* _Texto citado_:
1 . A prática da caça às galinholas
nos Açores é muito antiga. Nos finais do
Séc. XIX, por volta de 1885, existe
uma foto de dois membros da família
Dabney (o Ralph e o Charles) a caçar na
Ilha do Faial às galinholas. Ainda até há pouco tempo a caça à galinhola (Scolopax rusticola ) com cão de parar era exercida por um grupo restrito
de caçadores açorianos. Mais recentemente e principalmente nas ilhas do
Pico e da Terceira o número de caçadores de galinholas tem vindo a aumentar, embora não se dediquem exclusivamente a este tipo de caça.
Nos Açores e nos últimos 40 anos foi
exercida uma pressão
extraordinária na caça à galinhola por alguns Franceses que se encontravam destacados na
Base Francesa para rastreio de mísseis balísticos existente na Ilha das Flores.
Com o encerramento daquela unidade militar no último quartel do Séc. passado
este problema foi ultrapassado.

* _Objetivo do exercício_: Reproduza, por favor, tudo o que vai de "1 . A prática" até "tipo de caça." no texto sobre a caça às galinholas, sem alterar uma única palavra. O material que se segue não tem qualquer papel nisto.

* _Dados fornecidos_:
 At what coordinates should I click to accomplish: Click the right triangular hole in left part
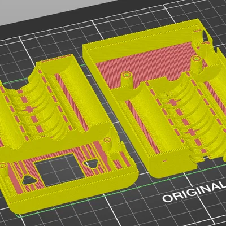tap(92, 164)
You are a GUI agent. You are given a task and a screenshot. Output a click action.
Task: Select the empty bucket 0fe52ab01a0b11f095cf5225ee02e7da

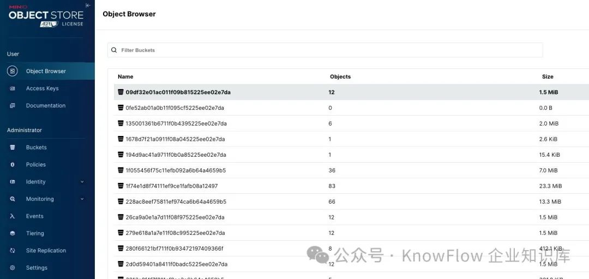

* _Exercício concluído_:
1 . A prática da caça às galinholas
nos Açores é muito antiga. Nos finais do
Séc. XIX, por volta de 1885, existe
uma foto de dois membros da família
Dabney (o Ralph e o Charles) a caçar na
Ilha do Faial às galinholas. Ainda até há pouco tempo a caça à galinhola (Scolopax rusticola ) com cão de parar era exercida por um grupo restrito
de caçadores açorianos. Mais recentemente e principalmente nas ilhas do
Pico e da Terceira o número de caçadores de galinholas tem vindo a aumentar, embora não se dediquem exclusivamente a este tipo de caça.